How CLR marshall call between Managed and Unmanaged heap ?
EDIT
Thanks for your reply but what i am asking is say suppose i do a DLLIMPORT of User32.Dll , this is clearly a unmanaged dll and i call some function in User32.DLL now my question , how CLR marshall my call to this unmanged dll?
It starts out pretty easy. The pinvoke marshaller first calls LoadLibrary and passes the DLL name you specified, the DllImportAttribute.Value property. In your case, user32.dll is already loaded because it gets loaded by the .NET bootstrapper, its reference count just gets incremented. But normally the Windows loader gets the DLL mapped into the address space of the process so the exported functions can be called.
Next is GetProcAddress to get the address of the function to call, the DllImportAttribute.EntryPoint property. The marshaller makes a couple of tries unless you used ExactSpelling. A function name like "foo" is tested several possible ways, foo and fooW or fooA. Nasty implementation detail of Win32 related to the difference between Unicode and Ansi characters. The CharSet property matters here.
Now I need to wave hands a bit because it gets tricky. The marshaller constructs a stack frame, setting up the arguments that need to be passed to the exported function. This requires low level code, carefully excluded from prying eyes. Take it at face value that it performs the kind of translations that the Marshal class supports to convert between managed and unmanaged types. The DllImportAttribute.CallingConvention property matters here because that determines what argument value needs to be place where so that the called function can read it properly.
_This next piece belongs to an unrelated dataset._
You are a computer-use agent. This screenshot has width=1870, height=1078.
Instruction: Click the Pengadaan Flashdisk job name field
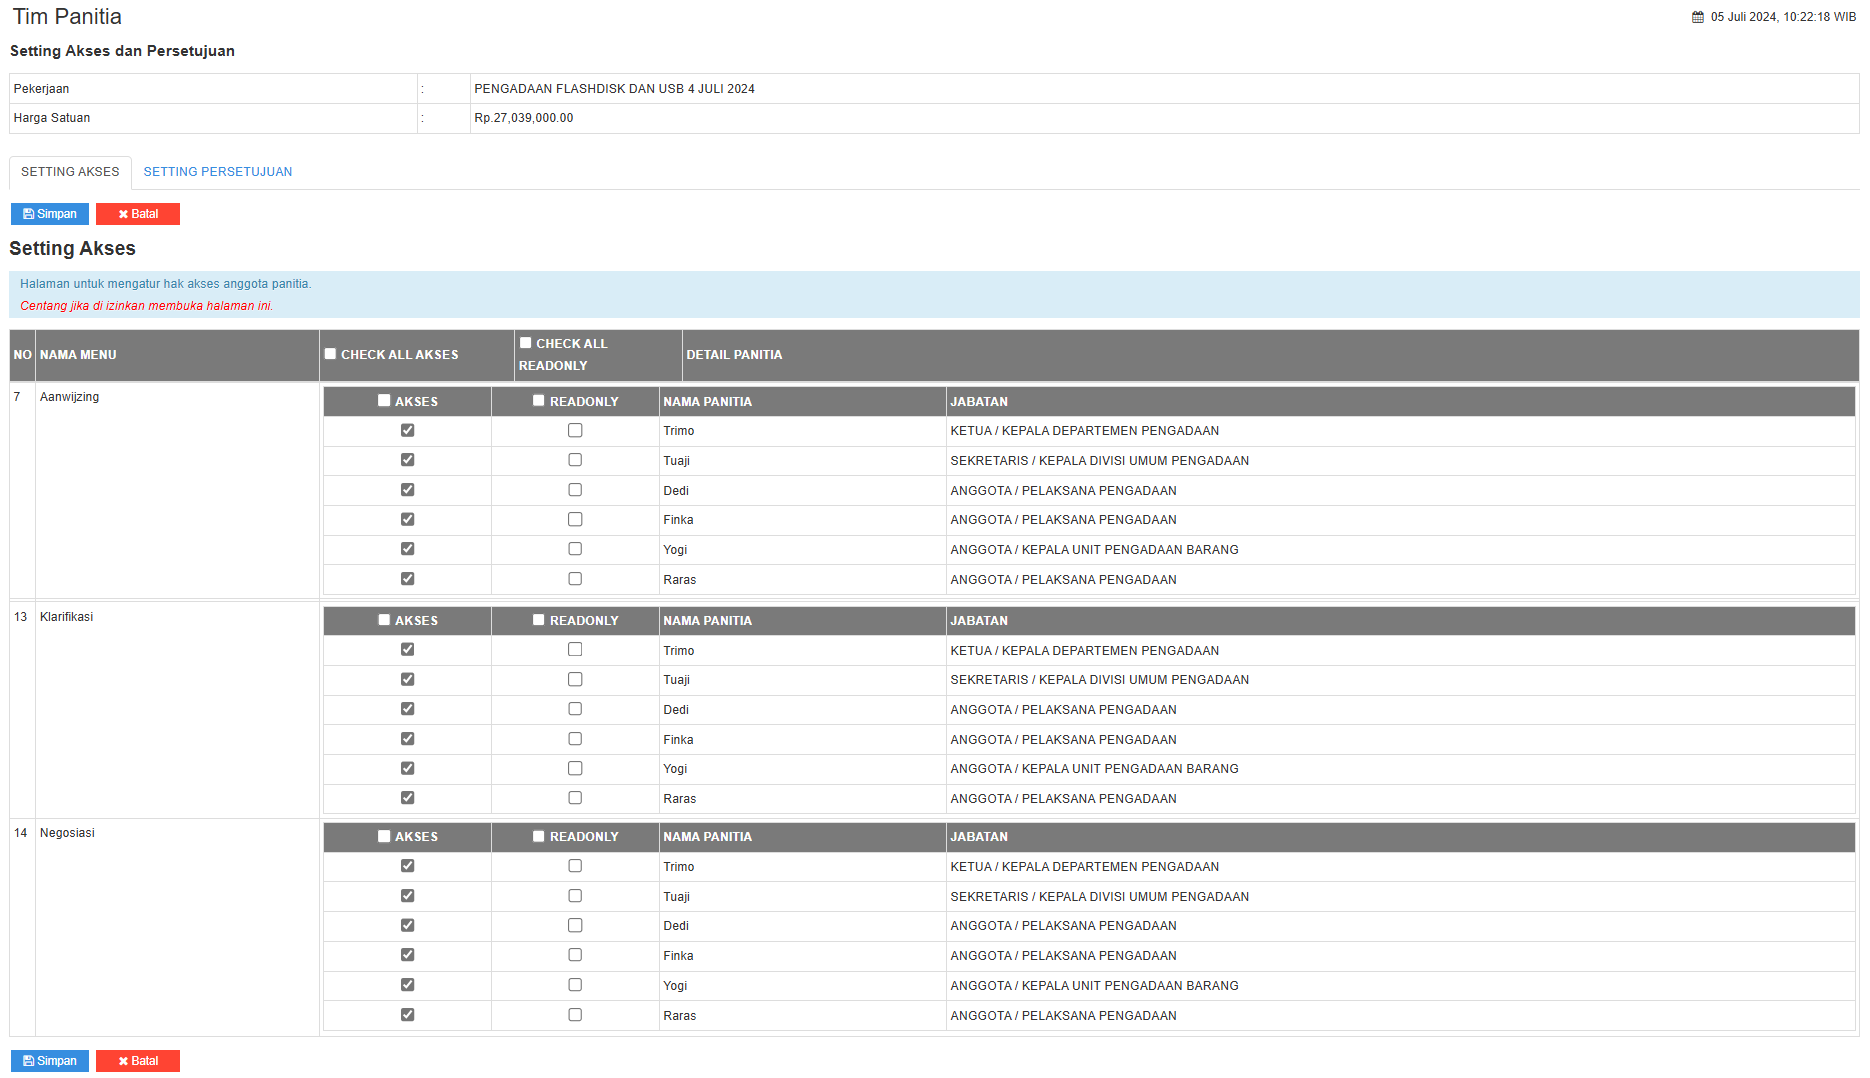[x=614, y=89]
Next it sets up an SEH exception handler so that hardware exceptions raised by the called code can be caught and translated into a managed exception. The one that generates the more common one, AccessViolationException. And others.
Next, it pushes a special cookie on the stack to indicate that unmanaged code is about to start using stack. This prevents the garbage collector from blundering into unmanaged stack frames and interpret the pointers it finds there as managed object references. You can see this cookie back in the debugger's call stack, [Managed to Native Transition].
Next, just an indirect call to the function address as found with GetProcAddress(). That gets the unmanaged code running.
After the call, cleanup might need to be done to release memory that was allocated to pass the unmanaged arguments. The return value might need to be translated back to a managed value. And that's it, assuming nothing nasty happened, execution continues on the next managed code statement.
Unmanaged memory allocations come from the process heap. You are responsible for allocating/deallocating the memory, since it will not get garbage collected because the GC does not know about these objects.
Just as an academic piece of info expanding on what has been posted here:
There are about 8 different heaps that the CLR uses:
Loader Heap: contains CLR structures and the type system
High Frequency Heap: statics, MethodTables, FieldDescs, interface map
Low Frequency Heap: EEClass, ClassLoader and lookup tables
Stub Heap: stubs for CAS, COM wrappers, P/Invoke
Large Object Heap: memory allocations that require more than 85k bytes
GC Heap: user allocated heap memory private to the app
JIT Code Heap: memory allocated by mscoreee (Execution Engine) and the JIT compiler for managed code
Process/Base Heap: interop/unmanaged allocations, native memory, etc
HTH
Part of your question is answered by Michael. I answer the other part.
If CLR loaded into an unmanaged process, it is called CLR hosting. This usually involves calling an entry point in mscoree DLL and then the default AppDomain is loaded. In such a case, CLR asks for a block of memory from the process and when given, that becomes its memory space and will have a stack and heap.